La fin de toute lecture est donc de faire quelque chose, l’acte de lecture doit déboucher sur une
action. En changeant notre monde intérieur, tout texte – et singulièrement le texte sacré –
espère que nous changions le monde.
Apprendre à lire un texte biblique, c’est donc apprendre tout à la fois à lire un texte,
apprendre à lire un texte ancien et finalement apprendre à lire un texte canonique. Mais
surtout, c’est apprendre à agir.
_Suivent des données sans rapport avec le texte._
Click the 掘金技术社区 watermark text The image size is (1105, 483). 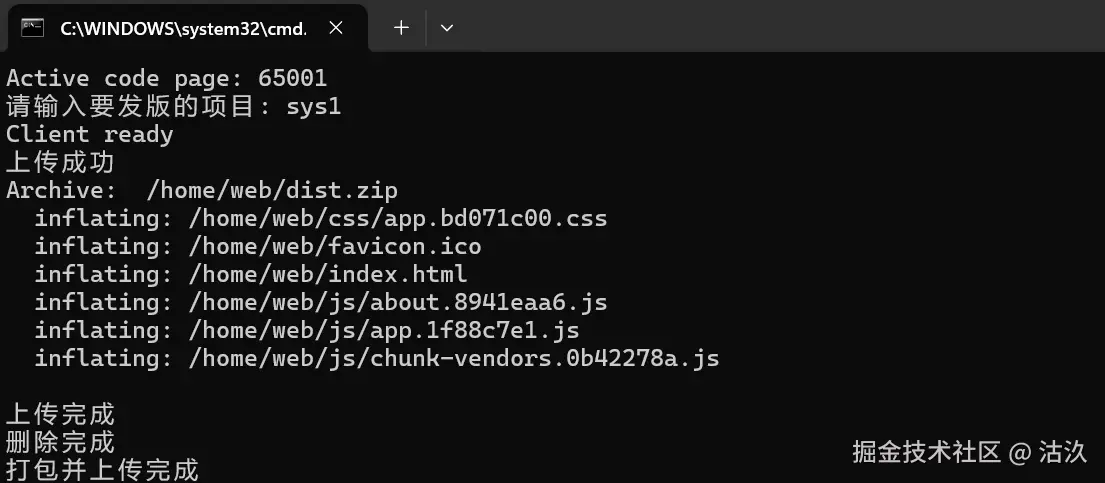pos(927,452)
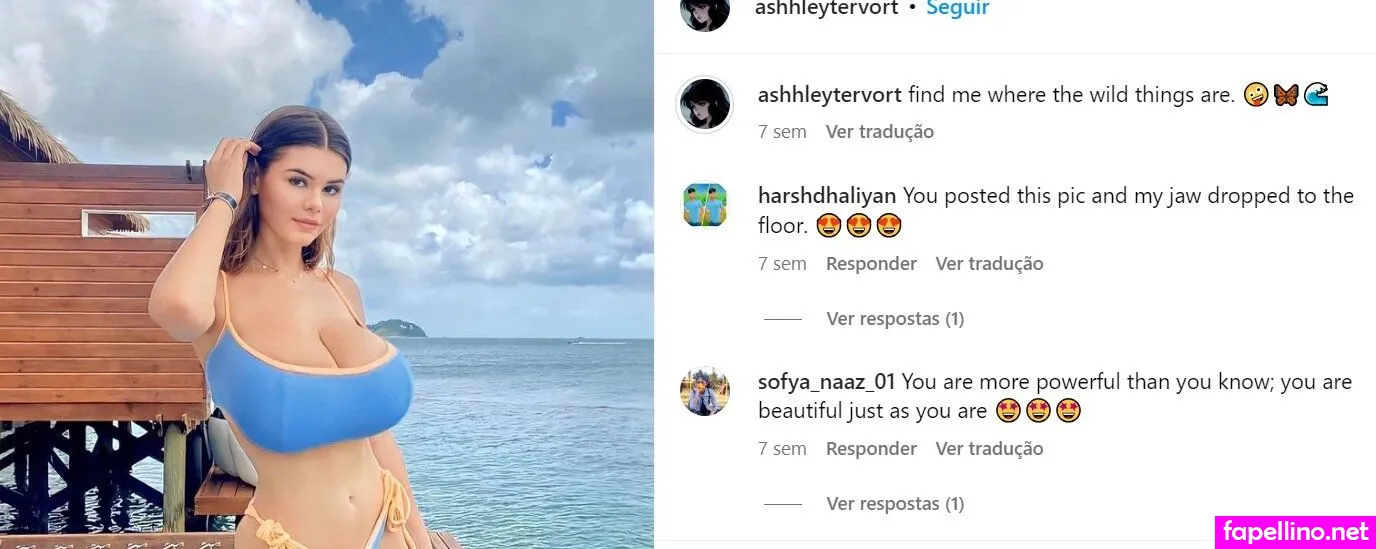Open sofya_naaz_01 username link
The height and width of the screenshot is (549, 1376).
(826, 382)
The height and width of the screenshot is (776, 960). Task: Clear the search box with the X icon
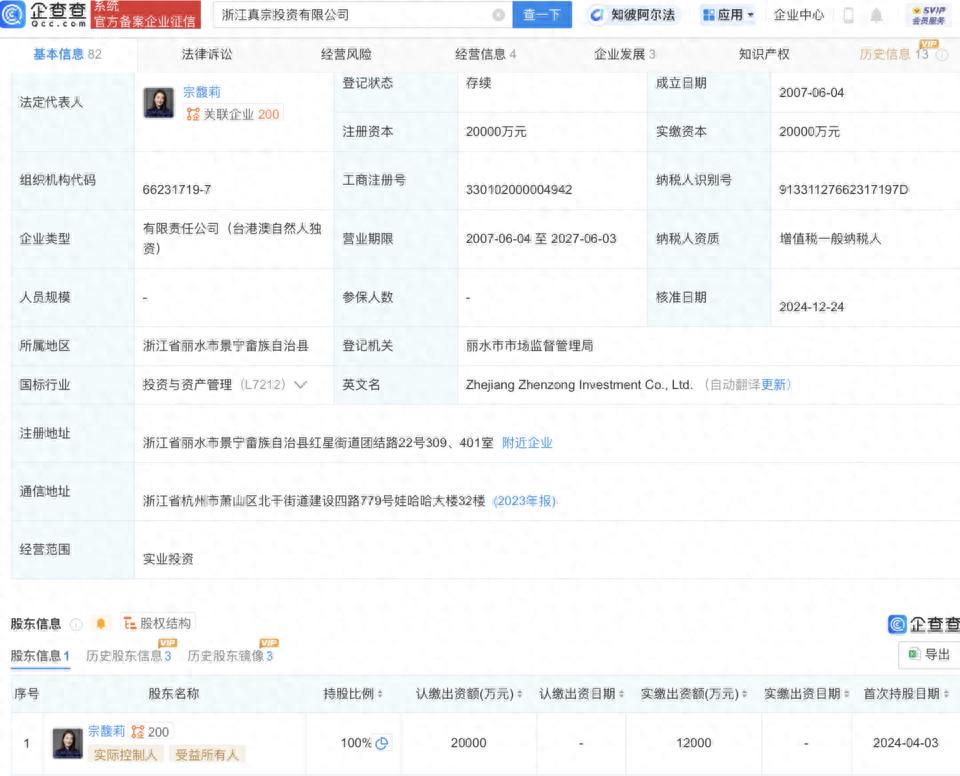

Ne pas être passif face aux préjugés de lecture et aux lectures
rapides qui n’engagent pas. « Au lieu de continuer à se poser la question de savoir ce que
signifient tel poème, tel drame ou tel roman, il faut se demander ce qui se passe chez le lecteur
lorsque, par sa lecture, il donne vie à des textes23. » Apprendre à lire, c’est apprendre à faire en
sorte qu’« il se passe quelque chose » en soi. Apprendre à lire, c’est apprendre à dire non, à
une lecture toute faite, à des certitudes bien ancrées. C’est parfois apprendre à dire non au
texte, mais c’est surtout apprendre à dire non à soi. Si la lecture d’un texte ne nous change pas,
pourquoi donc nous obstiner à lire ?
23. W. ISER, Der Akt des Lesens. Theorie ästhetischer Wirkung (Uni-Taschenbücher 636), München, W.
Fink, 1976, p. 41. Trad. fr. : W. ISER (trad. É. SZNYCER), L’Acte de lecture. Théorie de l’effet esthétique
(Philosophie et langage), Bruxelles, P. Mardaga, 1985.